For example, because rainfall is scarce and access to water is very limited due to the occupation, one of PFTA’s top projects is looking at limestone as a way to keep water in the soil. Farm research has also shown that planting legumes may add a nutrient to the soil that helps combat a common fungus found in the region.

Empowering Palestinian Women
Another issue that was really important to Abufarha was to make sure that women were represented in the PFTA. All of the representatives in the farming co-ops were men, so in 2006, Abufarha started creating women’s co-ops and this year began working with the NGO World Vision to expand this effort. The women’s co-ops focus on producing items that are traditionally produced by women, such as sun-dried tomatoes, hand-rolled “maftoul” (Palestinian couscous) and spice mixes.
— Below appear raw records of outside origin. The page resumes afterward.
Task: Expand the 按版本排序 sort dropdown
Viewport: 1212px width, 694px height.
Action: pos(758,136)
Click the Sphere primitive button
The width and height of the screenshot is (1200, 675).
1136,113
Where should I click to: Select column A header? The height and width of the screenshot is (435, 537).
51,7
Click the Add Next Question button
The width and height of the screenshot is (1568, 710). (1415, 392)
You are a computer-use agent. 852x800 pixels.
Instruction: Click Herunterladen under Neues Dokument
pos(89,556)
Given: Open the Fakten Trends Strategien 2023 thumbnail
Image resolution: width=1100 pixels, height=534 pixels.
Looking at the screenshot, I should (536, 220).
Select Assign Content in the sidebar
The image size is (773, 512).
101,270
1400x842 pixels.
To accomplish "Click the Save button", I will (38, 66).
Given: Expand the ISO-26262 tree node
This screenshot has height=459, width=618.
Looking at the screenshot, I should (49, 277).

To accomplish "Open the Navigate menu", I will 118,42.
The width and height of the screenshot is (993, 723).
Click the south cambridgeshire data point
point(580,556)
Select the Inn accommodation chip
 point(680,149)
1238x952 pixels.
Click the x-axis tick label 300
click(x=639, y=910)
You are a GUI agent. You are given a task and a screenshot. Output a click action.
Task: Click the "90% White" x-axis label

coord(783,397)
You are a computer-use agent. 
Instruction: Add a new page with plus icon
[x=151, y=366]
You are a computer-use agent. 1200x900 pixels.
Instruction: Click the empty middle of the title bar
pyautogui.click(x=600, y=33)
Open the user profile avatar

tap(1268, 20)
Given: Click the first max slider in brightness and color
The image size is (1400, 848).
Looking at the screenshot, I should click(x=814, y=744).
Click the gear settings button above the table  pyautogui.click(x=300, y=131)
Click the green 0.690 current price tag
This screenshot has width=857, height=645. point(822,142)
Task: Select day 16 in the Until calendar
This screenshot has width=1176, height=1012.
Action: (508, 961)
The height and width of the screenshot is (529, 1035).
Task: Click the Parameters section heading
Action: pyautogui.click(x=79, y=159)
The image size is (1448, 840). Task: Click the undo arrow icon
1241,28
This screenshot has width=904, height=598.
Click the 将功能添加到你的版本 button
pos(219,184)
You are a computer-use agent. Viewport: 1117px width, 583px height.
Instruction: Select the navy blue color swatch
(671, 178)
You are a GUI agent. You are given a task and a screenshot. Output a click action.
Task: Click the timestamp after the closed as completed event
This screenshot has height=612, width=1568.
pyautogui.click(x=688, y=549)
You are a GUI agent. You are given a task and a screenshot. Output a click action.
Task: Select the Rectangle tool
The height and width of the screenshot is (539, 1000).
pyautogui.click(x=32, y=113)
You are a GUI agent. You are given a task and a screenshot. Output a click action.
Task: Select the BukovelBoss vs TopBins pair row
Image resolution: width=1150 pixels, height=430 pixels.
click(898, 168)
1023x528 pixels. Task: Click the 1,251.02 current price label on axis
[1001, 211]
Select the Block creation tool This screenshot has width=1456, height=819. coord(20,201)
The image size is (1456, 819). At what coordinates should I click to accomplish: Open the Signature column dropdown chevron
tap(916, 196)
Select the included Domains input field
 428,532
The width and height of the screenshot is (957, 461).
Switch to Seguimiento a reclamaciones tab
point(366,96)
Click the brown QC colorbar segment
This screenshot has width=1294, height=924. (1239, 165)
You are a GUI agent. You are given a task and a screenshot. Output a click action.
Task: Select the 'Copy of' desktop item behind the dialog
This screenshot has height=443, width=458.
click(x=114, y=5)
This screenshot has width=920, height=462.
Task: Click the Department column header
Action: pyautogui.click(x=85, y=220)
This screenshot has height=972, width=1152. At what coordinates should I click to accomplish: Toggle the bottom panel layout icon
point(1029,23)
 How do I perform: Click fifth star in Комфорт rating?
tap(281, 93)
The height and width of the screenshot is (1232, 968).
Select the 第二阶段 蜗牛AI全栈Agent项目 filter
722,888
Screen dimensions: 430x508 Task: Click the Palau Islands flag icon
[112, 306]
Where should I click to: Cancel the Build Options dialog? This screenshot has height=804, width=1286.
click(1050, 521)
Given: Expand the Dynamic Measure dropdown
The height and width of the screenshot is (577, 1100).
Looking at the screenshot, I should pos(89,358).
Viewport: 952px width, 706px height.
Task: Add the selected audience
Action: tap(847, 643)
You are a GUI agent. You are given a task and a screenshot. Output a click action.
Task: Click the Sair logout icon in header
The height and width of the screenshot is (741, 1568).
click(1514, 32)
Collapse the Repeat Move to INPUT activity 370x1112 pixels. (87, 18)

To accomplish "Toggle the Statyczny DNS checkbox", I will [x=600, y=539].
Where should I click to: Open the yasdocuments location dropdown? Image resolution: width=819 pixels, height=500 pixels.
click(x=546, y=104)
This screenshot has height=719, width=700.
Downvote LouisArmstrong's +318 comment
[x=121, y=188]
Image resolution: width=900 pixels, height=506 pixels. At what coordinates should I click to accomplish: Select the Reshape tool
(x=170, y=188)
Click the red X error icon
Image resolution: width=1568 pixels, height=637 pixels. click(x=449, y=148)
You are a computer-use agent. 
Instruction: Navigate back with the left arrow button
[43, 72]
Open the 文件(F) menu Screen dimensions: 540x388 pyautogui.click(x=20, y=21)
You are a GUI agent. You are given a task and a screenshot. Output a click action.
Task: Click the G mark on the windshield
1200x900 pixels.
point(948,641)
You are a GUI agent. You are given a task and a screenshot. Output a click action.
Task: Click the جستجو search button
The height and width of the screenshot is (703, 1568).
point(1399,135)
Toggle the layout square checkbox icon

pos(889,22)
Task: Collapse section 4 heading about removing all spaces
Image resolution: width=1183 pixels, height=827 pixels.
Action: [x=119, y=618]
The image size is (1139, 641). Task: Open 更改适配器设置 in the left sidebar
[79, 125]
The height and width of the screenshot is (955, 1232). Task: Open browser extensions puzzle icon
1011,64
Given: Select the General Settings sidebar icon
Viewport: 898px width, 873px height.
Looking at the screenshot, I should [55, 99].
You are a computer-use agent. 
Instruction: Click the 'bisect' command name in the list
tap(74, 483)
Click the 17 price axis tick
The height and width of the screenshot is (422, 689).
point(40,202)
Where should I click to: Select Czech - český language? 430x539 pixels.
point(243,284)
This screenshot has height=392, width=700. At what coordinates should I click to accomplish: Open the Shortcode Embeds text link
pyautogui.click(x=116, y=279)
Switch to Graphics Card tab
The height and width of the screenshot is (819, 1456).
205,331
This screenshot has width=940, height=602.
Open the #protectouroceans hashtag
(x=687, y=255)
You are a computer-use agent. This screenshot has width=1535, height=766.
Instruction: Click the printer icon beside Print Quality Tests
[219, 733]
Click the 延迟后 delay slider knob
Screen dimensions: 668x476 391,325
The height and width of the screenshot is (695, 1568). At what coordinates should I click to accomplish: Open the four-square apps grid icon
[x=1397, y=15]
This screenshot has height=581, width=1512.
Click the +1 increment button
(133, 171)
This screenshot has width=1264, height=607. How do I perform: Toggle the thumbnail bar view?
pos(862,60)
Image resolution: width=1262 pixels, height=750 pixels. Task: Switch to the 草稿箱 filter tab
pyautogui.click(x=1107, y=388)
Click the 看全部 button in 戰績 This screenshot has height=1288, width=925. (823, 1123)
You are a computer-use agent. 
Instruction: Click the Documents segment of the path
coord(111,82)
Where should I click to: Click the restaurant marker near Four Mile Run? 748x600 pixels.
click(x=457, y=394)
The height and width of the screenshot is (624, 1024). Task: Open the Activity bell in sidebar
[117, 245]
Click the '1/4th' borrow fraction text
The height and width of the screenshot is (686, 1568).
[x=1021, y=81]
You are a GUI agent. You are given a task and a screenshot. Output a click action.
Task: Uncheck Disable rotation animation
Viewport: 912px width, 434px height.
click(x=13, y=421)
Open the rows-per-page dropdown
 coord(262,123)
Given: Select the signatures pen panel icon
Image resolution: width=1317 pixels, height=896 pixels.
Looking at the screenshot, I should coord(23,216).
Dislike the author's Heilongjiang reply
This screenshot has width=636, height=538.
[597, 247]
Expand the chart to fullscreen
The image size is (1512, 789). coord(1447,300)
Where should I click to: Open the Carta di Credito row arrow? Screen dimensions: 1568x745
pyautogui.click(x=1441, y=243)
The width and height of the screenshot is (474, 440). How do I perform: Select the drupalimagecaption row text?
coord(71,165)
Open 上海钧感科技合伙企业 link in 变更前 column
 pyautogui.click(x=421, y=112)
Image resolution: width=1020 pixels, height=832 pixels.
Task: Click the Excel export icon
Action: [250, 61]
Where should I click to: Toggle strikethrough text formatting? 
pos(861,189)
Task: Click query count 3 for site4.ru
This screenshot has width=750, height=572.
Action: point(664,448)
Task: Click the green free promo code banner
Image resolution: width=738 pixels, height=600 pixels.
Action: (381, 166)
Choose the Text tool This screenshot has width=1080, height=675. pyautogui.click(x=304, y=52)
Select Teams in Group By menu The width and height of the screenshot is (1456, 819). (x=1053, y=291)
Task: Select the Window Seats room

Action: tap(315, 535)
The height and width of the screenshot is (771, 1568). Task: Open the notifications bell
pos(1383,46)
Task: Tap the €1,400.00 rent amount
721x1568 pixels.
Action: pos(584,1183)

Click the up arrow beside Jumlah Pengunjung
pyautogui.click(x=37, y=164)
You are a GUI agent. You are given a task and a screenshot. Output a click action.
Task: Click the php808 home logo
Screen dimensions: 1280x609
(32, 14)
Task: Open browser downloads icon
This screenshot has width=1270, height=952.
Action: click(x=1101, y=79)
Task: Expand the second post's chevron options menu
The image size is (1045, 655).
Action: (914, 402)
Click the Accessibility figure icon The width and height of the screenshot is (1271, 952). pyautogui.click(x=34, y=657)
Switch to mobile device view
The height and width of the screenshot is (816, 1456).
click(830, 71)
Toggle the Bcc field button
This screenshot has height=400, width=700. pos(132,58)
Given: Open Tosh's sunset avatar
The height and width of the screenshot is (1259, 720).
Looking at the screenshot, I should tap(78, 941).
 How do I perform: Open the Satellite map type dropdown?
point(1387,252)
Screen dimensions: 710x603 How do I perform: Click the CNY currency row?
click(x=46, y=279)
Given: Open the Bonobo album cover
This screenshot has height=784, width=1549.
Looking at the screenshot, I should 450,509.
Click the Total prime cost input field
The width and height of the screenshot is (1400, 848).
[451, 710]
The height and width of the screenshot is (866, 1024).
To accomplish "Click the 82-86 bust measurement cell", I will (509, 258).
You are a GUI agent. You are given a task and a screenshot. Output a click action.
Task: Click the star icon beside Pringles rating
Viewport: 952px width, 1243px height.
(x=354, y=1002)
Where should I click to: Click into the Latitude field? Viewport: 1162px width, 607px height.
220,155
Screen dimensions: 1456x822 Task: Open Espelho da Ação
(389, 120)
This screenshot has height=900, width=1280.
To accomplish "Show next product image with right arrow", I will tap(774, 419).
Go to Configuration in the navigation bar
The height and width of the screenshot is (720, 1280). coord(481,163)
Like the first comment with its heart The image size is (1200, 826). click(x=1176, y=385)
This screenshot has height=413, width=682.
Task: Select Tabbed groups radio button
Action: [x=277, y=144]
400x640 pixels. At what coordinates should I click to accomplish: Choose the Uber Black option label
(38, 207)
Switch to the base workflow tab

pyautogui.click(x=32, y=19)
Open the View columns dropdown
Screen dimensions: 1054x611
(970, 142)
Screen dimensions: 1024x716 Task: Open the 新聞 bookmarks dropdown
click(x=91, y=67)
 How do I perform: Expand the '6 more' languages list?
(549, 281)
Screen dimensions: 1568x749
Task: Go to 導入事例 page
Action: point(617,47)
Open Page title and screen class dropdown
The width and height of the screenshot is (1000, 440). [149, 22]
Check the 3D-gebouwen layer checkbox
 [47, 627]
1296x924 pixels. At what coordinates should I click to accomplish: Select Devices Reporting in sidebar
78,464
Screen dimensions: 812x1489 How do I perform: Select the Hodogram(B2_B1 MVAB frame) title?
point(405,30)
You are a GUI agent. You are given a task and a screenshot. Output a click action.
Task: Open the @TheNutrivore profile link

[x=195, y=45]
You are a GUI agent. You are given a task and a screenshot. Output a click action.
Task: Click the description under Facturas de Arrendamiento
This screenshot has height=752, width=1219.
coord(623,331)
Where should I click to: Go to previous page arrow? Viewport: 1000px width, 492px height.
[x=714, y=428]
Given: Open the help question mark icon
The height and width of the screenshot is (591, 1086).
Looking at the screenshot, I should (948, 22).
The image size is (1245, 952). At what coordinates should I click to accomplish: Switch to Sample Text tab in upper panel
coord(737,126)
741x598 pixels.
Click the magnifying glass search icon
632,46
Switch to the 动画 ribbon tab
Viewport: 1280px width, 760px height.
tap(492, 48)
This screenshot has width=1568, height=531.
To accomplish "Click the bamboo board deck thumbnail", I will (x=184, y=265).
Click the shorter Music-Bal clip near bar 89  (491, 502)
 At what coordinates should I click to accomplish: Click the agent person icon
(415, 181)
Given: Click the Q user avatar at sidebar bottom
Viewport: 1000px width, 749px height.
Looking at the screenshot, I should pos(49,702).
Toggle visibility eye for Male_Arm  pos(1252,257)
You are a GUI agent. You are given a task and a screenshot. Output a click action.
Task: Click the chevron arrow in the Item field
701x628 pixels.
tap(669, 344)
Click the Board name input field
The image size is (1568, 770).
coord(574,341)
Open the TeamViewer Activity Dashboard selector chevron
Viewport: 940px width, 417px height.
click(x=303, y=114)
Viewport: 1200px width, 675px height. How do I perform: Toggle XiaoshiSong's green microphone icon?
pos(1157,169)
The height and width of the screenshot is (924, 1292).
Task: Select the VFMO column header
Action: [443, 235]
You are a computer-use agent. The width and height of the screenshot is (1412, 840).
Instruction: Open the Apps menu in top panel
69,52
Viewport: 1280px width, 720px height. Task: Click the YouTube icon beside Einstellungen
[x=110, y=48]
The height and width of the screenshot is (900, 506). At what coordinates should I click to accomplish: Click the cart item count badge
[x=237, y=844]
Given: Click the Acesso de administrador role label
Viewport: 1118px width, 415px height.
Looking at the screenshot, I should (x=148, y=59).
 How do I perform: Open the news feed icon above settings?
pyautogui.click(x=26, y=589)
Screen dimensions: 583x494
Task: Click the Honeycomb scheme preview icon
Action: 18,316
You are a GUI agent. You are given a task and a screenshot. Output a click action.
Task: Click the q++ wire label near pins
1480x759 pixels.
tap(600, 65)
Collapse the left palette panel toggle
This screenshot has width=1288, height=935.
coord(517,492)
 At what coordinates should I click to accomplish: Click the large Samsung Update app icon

“One of the roles of the PFTA is community building and it is not healthy to do this without integrating women,” Abufarha says.

This year, the women’s co-op’s sun-dried organic maftoul made its way onto the shelves of all 260 Williams-Sonoma locations, where their story is likely to get great exposure.

Partnering for Continued Growth
As Canaan Fair Trade has grown, and continues to do so, a key factor will be reaching new markets with their brand, as well as continuing to build partnerships with businesses such as Dr. Bronner’s. There is talk about the organic personal care company expanding more into food by doing a private label olive oil line (they have just launched a food-grade coconut oil).

While sales are important of course, for Abufarha, success is measured most through the change in paradigm in Palestine farming communities.

“For the farmers, the biggest change we made in their lives is that they started seeing farming as a viable way of earning a living again. Farming is a skill they know well; it is deep in their heritage,” says Abufarha. “Making farming viable again is good for the whole community, it creates hope and this is what makes it meaningful to me.”